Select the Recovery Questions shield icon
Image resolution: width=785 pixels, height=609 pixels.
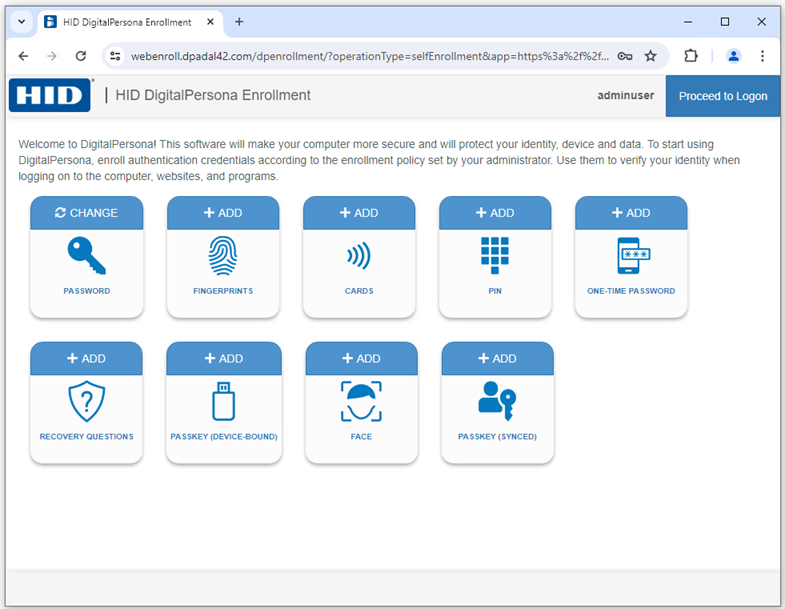tap(86, 402)
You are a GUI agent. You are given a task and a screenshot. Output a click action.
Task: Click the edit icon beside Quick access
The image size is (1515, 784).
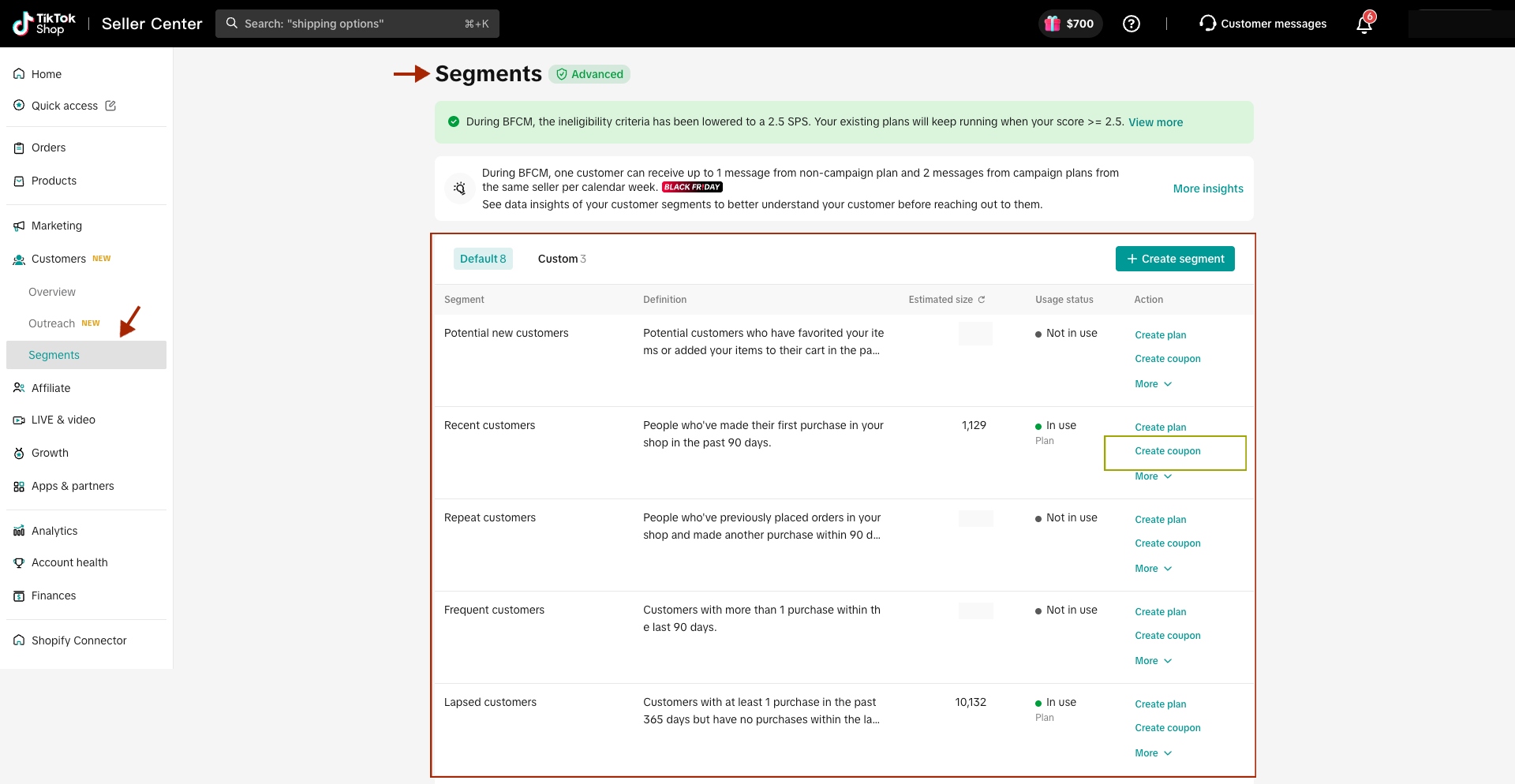110,106
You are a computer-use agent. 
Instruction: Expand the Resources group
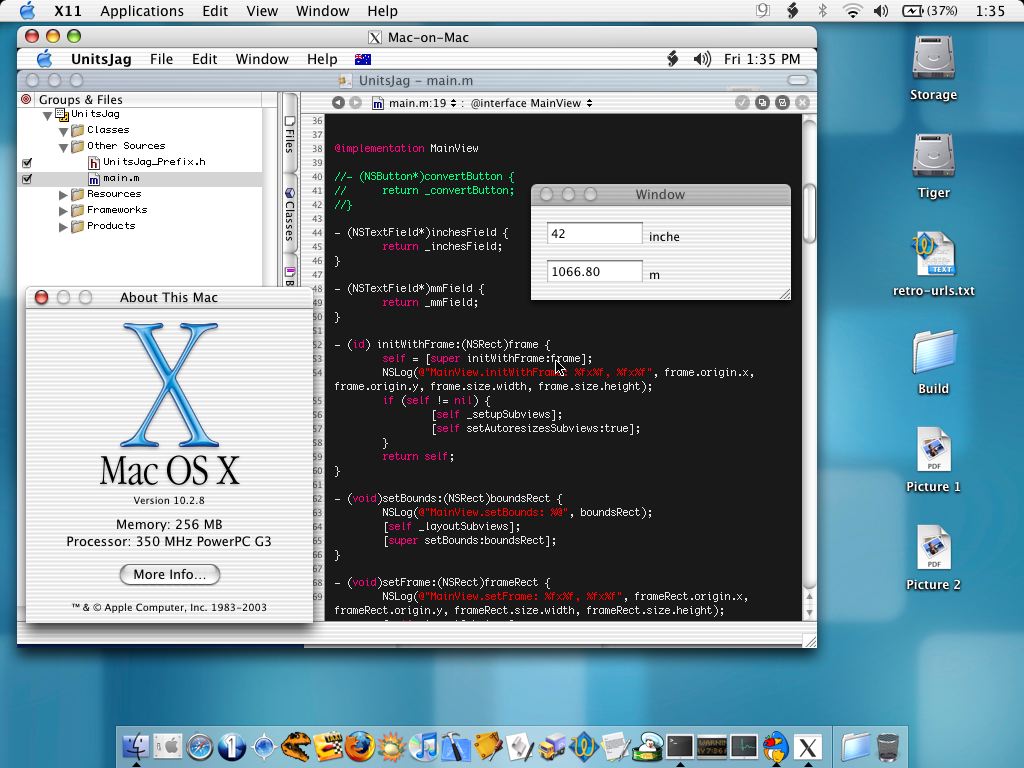click(64, 194)
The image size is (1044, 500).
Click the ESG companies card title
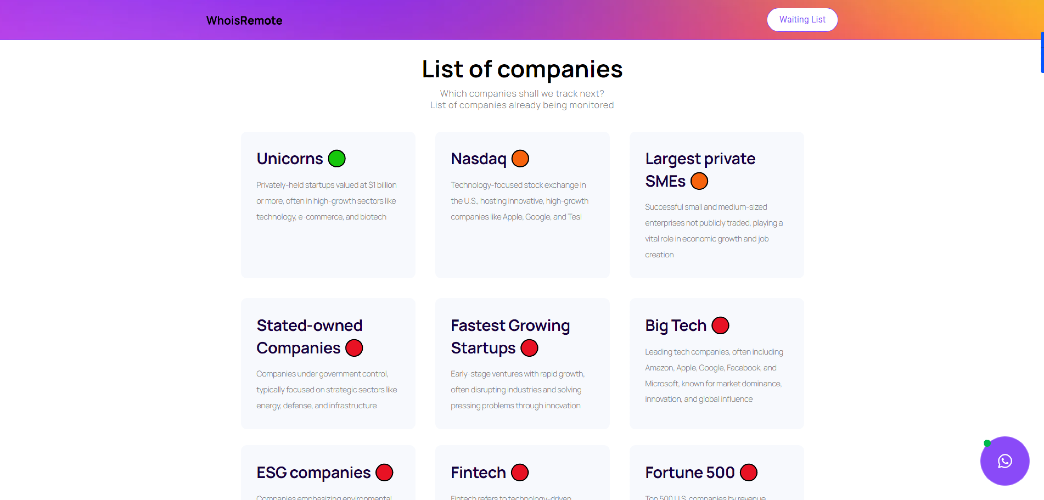tap(314, 473)
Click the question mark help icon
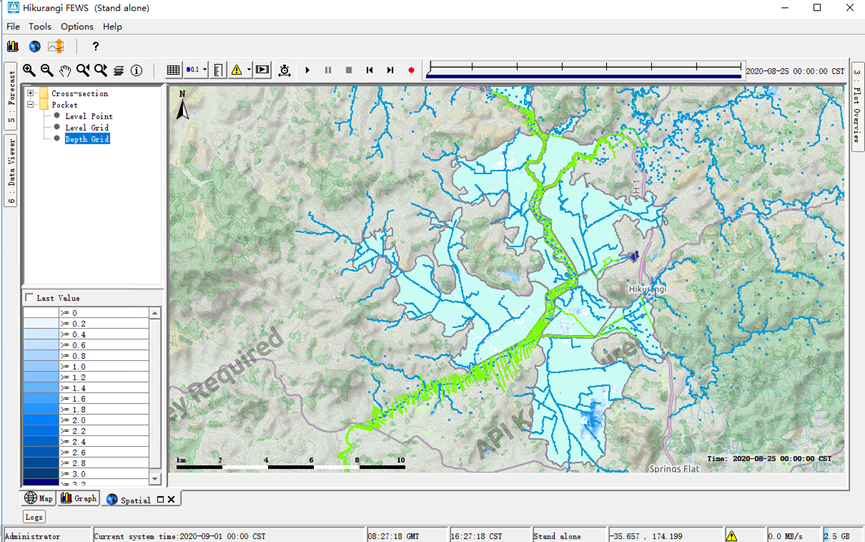Viewport: 865px width, 542px height. [x=96, y=46]
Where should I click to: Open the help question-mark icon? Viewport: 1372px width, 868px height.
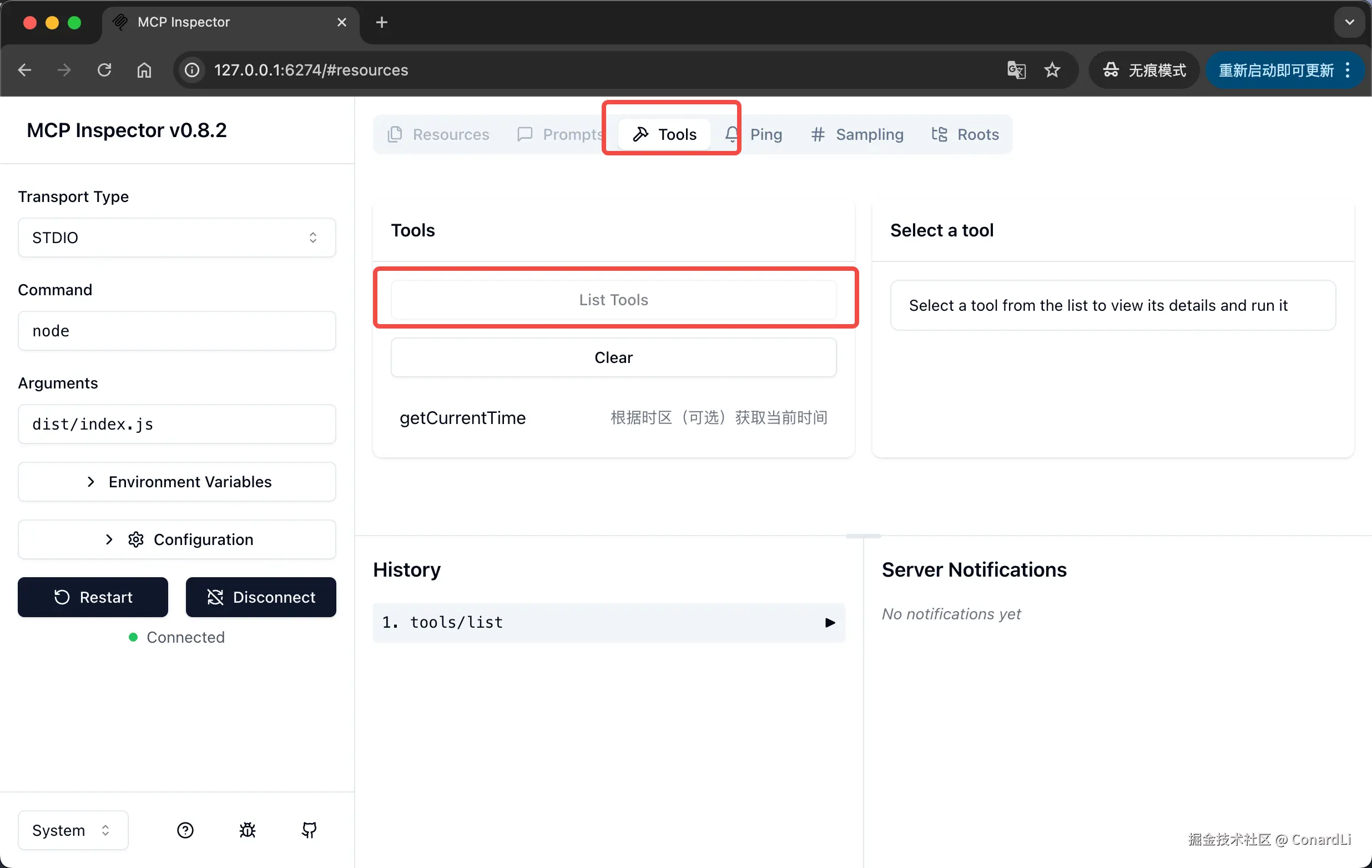click(x=185, y=830)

+---+

■ **Request**: Pick out each line above that contains the string "size", treating uppercase and lowercase as different.

■ **Exercise solution**:
The image size is (1515, 784).
The image size is (1044, 500).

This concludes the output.